The NFL has negotiated their TV deals so that in the event there's no football in 2011, they would still be paid that money. It's not exactly "free" as the NFL's side would argue that they have to pay that money back in future years when football returns.
The guaranteed money that the NFL will receive regardless of whether there's football in 2011 has been called by Union sources as a "lockout fund".
Further, the NFLPA alleges the league did not maximize their revenue in the recent TV deals.
The NFLPA argues in the complaint that, under their 17-year-old agreement with the NFL, the NFL cannot breach its fiduciary duties to the players in order to strengthen its bargaining position. Furthermore, the NFLPA says that the NFL’s inclusion of the lockout provisions is a clear violation of the contract because the league didn’t use its best efforts in good faith to maximize total revenues from DirecTV, Fox, CBS and NBC. Reports on the recent re-negotiations of the ESPN contract indicate that it will likely incorporate similar lockout payment provisions.
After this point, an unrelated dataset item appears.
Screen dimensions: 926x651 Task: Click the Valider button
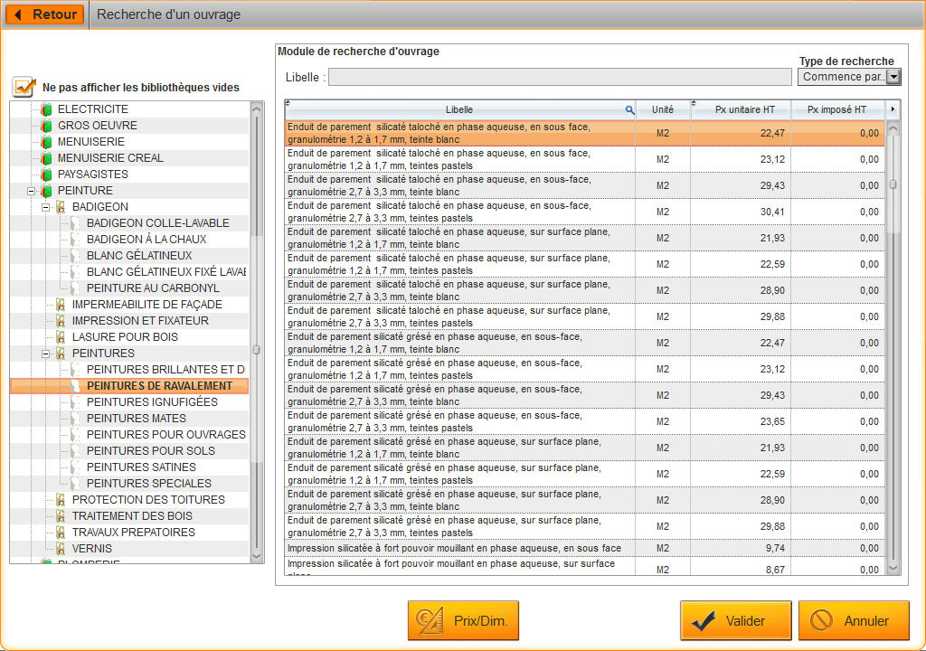pos(736,621)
This essentially alleges that the league left money on the table in order to secure a deal that would allow them to be paid in the event there was no football. The NFLPA is arguing that this is an example of the NFL not bargaining in good faith in order to maximize revenues.
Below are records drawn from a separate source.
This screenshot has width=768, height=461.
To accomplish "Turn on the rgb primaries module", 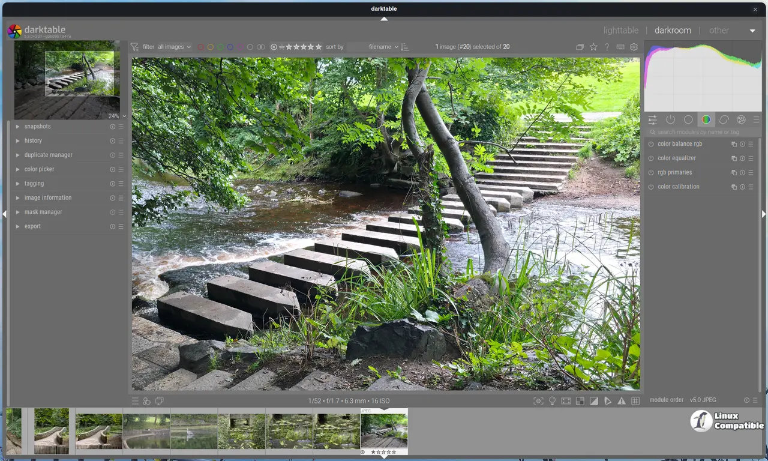I will pyautogui.click(x=651, y=173).
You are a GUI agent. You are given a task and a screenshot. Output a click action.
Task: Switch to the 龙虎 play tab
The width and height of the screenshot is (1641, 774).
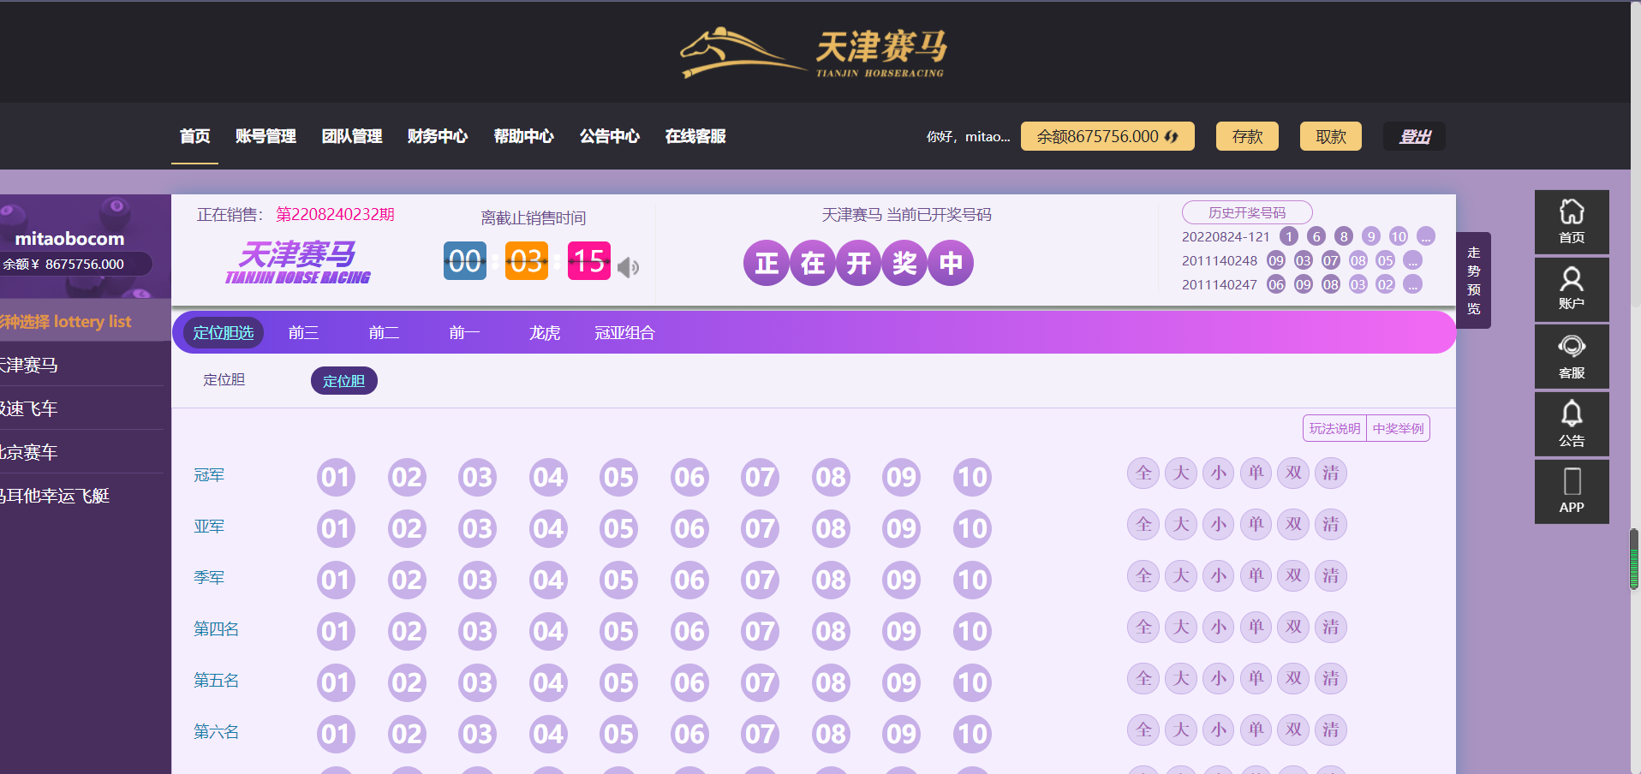pyautogui.click(x=544, y=332)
The NFLPA alleges that the DirecTV deal is the most "glaring" example of the NFL's financial protection in the event of a work stoppage.
The league opted not to allocate any of the increased revenue from the deal with the satellite service during the 2009 and 2010 seasons, moving all of that money into 2011 and beyond, after its current contract with the players expires. So DirecTV was given immediate new broadcast benefits for two seasons with no price increase for those two seasons. These immediate benefits include access to a new REDZONE channel and the right to sell access to broadband and mobile phone transmission of games.
What that quote means is that the NFL gave it's TV partners "broadcast benefits" -- such as the REDZONE channel -- in 2009 and 2010 but aren't having their TV partners pay for it until 2011, the year their agreement with the players expires.
The league has yet to issue a statement on the situation but it's fair to assume that a major part of their argument will be that the money they collect in 2011 -- if there is no football -- will have to be repaid in the future, as the NFL's General Counsel Jeffrey Pash recently said.
“The networks aren’t going to hand over larger amounts of money to us, and if they don’t get a product [in return] tell us to go ahead and keep that money,” Pash told NBCSports.com. “We will have to give it back to them and take reductions about what we get from them in future years. … It is not a payment, it is a financing mechanism. It is no different than borrowing on a home equity line. You still have to pay it back.”
Rather than the NFL owners split the TV money, the NFLPA wants the money to sit in escrow instead.